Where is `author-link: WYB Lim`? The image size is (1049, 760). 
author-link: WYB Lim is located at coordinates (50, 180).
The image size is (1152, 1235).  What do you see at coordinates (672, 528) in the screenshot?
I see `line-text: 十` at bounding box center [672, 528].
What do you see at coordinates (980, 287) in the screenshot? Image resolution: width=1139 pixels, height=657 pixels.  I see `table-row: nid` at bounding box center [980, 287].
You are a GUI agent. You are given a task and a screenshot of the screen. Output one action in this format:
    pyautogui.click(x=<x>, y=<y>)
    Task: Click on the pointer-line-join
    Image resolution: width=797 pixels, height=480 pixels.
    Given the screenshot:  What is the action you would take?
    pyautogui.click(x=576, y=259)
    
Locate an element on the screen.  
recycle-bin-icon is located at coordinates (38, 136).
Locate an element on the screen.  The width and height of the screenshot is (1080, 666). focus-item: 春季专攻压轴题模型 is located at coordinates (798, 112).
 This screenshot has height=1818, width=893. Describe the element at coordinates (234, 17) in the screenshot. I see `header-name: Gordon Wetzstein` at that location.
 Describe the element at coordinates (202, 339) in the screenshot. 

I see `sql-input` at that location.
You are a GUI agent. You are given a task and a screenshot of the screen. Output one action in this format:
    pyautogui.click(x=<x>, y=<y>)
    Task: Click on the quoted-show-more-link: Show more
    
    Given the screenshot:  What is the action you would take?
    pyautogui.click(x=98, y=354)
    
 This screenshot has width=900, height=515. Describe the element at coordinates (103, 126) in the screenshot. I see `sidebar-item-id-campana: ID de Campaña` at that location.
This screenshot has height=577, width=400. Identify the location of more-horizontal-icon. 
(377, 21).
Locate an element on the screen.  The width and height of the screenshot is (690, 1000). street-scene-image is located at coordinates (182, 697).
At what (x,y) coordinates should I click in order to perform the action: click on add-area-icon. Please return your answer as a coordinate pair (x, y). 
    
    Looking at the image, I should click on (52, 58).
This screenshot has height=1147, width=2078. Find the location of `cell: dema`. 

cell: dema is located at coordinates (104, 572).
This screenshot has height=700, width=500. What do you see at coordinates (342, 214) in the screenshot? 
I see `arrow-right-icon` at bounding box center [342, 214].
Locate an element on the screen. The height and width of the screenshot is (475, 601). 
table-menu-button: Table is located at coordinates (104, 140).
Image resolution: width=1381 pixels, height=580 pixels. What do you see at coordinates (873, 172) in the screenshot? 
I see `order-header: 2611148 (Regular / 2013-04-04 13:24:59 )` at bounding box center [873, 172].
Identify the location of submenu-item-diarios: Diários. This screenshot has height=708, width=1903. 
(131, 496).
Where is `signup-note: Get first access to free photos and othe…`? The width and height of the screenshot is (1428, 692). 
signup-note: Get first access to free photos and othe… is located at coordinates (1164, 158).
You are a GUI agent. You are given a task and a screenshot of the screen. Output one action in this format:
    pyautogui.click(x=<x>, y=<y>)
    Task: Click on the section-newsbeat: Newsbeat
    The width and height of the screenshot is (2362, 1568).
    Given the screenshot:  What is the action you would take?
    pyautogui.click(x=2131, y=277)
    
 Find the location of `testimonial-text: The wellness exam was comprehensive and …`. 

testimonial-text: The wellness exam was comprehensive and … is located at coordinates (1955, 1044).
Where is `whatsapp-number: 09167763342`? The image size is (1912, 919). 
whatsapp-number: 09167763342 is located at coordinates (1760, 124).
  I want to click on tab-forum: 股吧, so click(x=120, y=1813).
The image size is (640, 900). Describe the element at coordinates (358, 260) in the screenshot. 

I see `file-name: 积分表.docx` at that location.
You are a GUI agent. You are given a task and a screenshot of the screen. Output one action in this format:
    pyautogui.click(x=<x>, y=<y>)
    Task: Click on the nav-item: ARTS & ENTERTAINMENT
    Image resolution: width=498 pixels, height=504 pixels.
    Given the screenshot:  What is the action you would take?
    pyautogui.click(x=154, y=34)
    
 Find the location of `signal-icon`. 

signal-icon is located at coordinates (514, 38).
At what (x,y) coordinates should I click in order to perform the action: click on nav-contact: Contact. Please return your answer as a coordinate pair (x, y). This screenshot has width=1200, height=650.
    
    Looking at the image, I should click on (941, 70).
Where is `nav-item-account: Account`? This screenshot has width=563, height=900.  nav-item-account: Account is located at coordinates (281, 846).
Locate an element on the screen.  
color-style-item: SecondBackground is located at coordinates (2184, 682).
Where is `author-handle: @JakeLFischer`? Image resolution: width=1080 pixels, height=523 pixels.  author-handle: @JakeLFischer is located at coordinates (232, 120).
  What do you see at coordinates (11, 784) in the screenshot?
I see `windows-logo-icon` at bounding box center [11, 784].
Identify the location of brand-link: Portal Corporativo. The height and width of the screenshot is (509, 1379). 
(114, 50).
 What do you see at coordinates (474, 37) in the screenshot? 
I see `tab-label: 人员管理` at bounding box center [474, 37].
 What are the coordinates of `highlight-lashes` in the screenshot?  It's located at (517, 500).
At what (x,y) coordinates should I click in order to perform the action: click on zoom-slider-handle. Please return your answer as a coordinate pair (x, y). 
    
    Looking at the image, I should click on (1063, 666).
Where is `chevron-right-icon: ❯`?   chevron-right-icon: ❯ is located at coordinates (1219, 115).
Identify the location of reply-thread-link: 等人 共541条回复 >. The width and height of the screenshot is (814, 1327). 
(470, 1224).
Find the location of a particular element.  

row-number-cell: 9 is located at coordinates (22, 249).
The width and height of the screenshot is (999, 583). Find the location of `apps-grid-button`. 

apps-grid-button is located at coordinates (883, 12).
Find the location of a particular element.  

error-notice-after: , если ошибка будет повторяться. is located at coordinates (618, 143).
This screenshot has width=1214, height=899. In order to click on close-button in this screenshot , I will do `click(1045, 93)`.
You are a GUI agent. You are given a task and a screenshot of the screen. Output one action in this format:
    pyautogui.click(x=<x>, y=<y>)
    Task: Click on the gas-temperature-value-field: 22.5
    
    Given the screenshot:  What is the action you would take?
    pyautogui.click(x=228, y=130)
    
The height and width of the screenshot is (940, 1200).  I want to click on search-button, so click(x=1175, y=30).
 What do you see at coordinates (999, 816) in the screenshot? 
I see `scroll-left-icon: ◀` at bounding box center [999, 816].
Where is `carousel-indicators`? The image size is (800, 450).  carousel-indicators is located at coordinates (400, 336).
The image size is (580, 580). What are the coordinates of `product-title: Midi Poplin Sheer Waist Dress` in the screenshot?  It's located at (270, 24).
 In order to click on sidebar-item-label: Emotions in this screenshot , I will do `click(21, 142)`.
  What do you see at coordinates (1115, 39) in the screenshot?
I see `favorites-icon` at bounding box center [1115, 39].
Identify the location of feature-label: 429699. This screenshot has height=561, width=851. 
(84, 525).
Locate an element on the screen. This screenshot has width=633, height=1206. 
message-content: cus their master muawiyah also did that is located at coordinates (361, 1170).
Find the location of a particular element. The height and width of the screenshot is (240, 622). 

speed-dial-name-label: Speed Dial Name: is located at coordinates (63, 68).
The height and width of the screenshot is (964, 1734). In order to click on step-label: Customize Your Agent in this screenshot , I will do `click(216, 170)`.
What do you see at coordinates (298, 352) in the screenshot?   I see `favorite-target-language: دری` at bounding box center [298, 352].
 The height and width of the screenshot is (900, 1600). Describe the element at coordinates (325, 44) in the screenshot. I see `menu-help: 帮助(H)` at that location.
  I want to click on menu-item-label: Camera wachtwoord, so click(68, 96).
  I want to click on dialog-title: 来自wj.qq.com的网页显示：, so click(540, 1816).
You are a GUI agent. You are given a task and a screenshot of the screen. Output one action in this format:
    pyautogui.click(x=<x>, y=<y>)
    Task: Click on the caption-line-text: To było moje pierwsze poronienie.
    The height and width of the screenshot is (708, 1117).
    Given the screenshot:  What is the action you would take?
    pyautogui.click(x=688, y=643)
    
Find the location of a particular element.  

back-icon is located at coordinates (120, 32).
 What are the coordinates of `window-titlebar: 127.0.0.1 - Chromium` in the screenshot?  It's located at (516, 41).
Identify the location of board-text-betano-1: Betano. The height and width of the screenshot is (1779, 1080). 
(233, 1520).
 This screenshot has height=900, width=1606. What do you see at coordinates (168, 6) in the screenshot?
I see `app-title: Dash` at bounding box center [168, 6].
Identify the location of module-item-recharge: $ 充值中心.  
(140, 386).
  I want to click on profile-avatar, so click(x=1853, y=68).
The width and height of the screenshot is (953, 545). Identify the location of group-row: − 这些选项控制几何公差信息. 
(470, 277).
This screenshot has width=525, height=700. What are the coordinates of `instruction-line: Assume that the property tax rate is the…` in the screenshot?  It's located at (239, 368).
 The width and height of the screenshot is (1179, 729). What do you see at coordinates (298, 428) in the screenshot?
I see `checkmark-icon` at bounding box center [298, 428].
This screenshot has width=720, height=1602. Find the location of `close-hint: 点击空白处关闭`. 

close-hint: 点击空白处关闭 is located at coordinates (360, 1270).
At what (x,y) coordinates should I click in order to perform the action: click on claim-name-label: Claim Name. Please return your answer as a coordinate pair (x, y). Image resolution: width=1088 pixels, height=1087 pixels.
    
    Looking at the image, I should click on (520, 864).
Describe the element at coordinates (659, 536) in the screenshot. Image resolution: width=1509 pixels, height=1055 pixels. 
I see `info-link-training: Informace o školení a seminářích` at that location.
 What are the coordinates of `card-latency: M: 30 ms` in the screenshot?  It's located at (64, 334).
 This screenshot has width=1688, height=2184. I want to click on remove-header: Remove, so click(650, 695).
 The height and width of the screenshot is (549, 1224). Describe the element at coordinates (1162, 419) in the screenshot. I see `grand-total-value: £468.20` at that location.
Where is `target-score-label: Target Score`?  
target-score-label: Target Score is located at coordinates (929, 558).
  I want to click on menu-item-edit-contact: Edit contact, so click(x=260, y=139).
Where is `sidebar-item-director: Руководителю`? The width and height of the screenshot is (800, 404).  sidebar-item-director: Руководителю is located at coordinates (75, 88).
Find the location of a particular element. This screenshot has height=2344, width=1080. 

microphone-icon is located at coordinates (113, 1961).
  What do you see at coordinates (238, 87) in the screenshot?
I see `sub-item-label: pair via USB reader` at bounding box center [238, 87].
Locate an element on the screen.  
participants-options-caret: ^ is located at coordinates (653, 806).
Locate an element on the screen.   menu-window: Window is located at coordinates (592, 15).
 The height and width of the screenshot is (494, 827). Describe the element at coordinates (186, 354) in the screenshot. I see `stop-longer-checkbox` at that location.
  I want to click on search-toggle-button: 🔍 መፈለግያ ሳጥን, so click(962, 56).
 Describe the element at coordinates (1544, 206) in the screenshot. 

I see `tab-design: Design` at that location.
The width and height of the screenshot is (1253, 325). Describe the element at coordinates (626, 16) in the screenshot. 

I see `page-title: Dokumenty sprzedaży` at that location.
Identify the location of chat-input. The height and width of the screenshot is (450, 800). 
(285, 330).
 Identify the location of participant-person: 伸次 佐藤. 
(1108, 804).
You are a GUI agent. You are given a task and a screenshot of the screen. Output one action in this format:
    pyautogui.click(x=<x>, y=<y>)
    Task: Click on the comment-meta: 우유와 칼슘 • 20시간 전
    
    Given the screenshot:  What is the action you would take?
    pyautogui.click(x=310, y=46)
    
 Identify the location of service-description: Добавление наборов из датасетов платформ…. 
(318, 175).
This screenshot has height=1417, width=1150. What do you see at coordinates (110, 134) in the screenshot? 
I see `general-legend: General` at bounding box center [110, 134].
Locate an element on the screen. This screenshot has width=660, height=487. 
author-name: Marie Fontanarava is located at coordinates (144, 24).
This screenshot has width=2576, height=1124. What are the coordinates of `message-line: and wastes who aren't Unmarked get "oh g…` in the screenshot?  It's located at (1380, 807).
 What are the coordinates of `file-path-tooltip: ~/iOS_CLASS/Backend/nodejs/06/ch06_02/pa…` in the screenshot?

===============

### What this task involves
Reproduce the records verbatim, beginning at the line that contains "I want to click on menu-item-edit-contact: Edit" and stopping after the line that contains "coordinates (75, 88).".

### Solved exercise
  I want to click on menu-item-edit-contact: Edit contact, so click(x=260, y=139).
Where is `sidebar-item-director: Руководителю`? The width and height of the screenshot is (800, 404).  sidebar-item-director: Руководителю is located at coordinates (75, 88).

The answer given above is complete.